# Autocomplete on table names

## The basics

With `load_table()` we can dynamically load `DataSets` and their `Schemas`. However, we still need to type the table name as a string, which can be cumbersome because of typos or because we forgot the exact name. The classes described here give you autocomplete on table names and hence alleviate these problems. To illustrate this, let's first generate some data.

In [1]:
from pyspark.sql import SparkSession

spark = SparkSession.Builder().config("spark.ui.showConsoleProgress", "false").getOrCreate()
spark.sparkContext.setLogLevel("ERROR")

In [2]:
import pandas as pd

(
    spark.createDataFrame(
        pd.DataFrame(
            dict(
                name=["Jack", "John", "Jane"],
                age=[20, 30, 40],
            )
        )
    ).createOrReplaceTempView("person_table")
)

## Catalogs

Using `Catalogs`, we can get autocomplete on all tables that Spark has access to.

In [3]:
from typedspark import Catalogs

db = Catalogs(spark)

After running the above cell, we can use `db` to load our table. Notice that you'll get autocomplete here!

In [4]:
persons, Person = db.spark_catalog.default.person_table()

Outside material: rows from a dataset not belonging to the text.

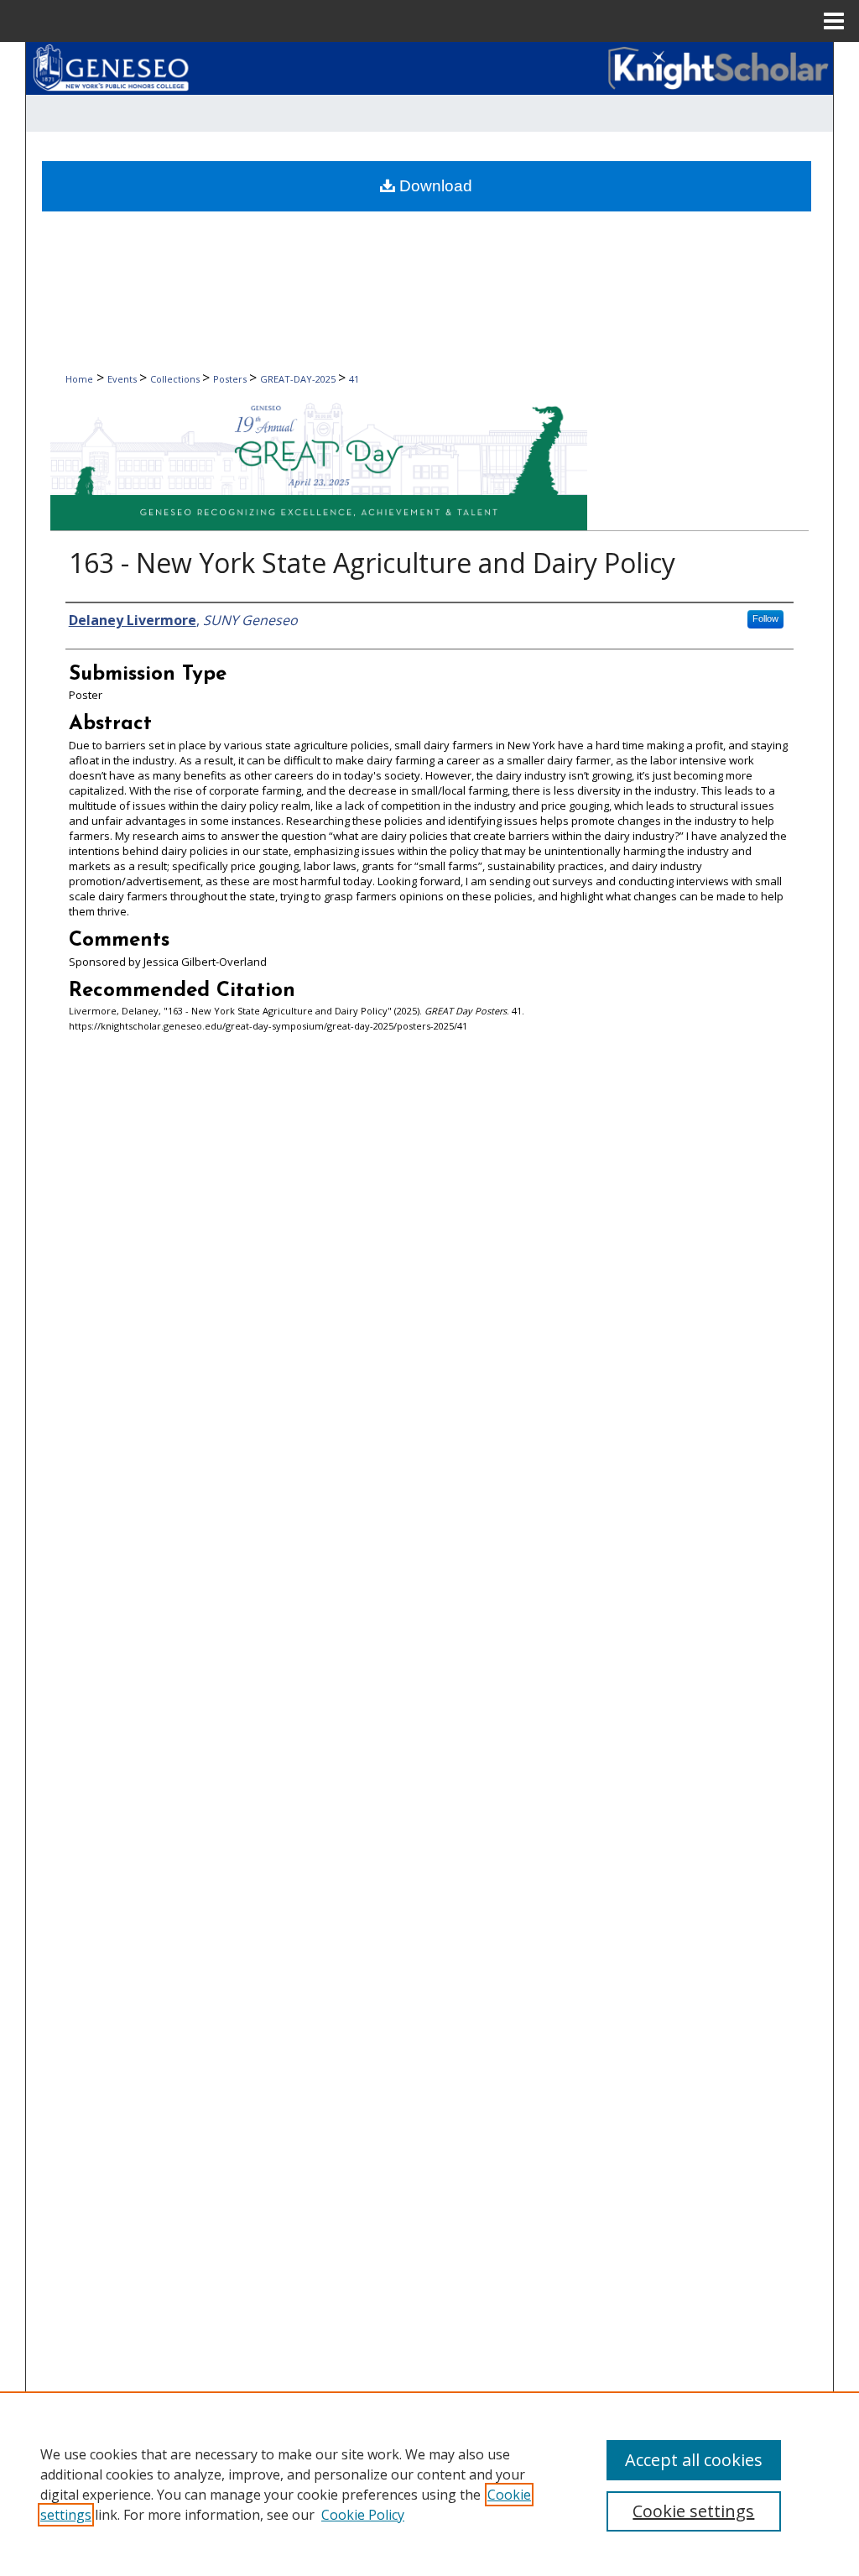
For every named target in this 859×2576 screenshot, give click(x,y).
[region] (429, 2483)
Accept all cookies (694, 2459)
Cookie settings (693, 2511)
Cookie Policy (362, 2515)
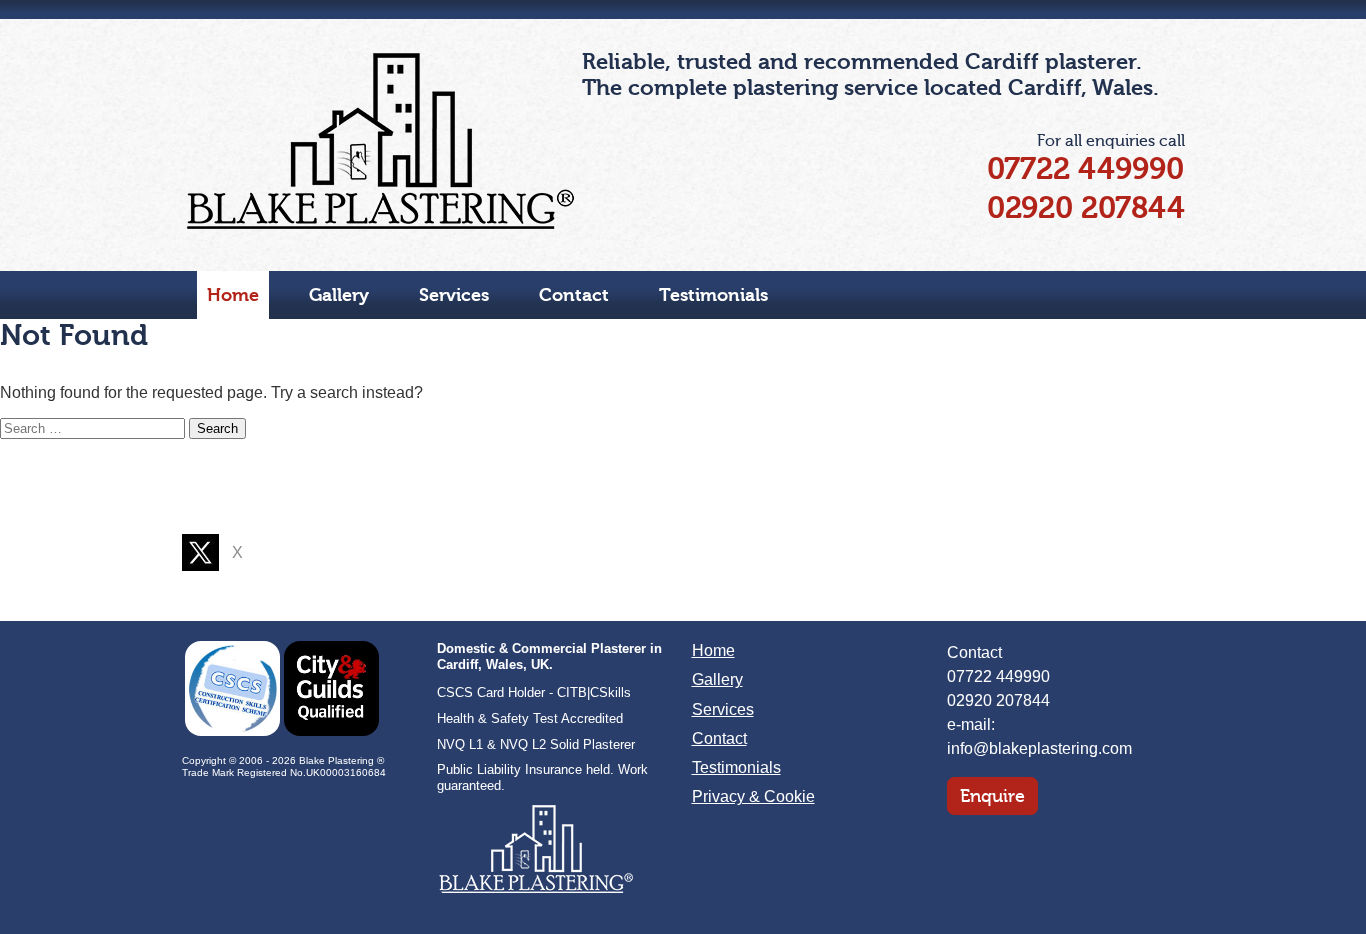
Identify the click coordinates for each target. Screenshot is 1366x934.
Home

We can use the `DataSet` and `Schema` just as we would before.

In [5]:
persons.show()

+----+---+
|name|age|
+----+---+
|Jack| 20|
|John| 30|
|Jane| 40|
+----+---+



In [6]:
Person


from pyspark.sql.types import LongType, StringType

from typedspark import Column, Schema


class PersonTable(Schema):
    name: Column[StringType]
    age: Column[LongType]

## Databases

`Catalogs` is often the only class you need. But if loading all catalogs takes too long, or if you only want to use only one catalog anyway, you can use `Databases` instead. We can use `Databases(spark, catalog_name=...)` to specify which catalog we want to load. Or we can omit this parameter to load the default catalog (often `spark_catalog` or `hive_metastore`).

In [7]:
from typedspark import Databases

db = Databases(spark)

In [8]:
persons, Person = db.default.person_table()

## Database

Finally, if we just want to load the tables from a single database, we can use `Database`. Once again, we can either specify the database (through `Database(spark, db_name=...)`) or leave it blank to load the default database.

In [9]:
from typedspark import Database

db = Database(spark, db_name="default")

In [10]:
person, Person = db.person_table.load()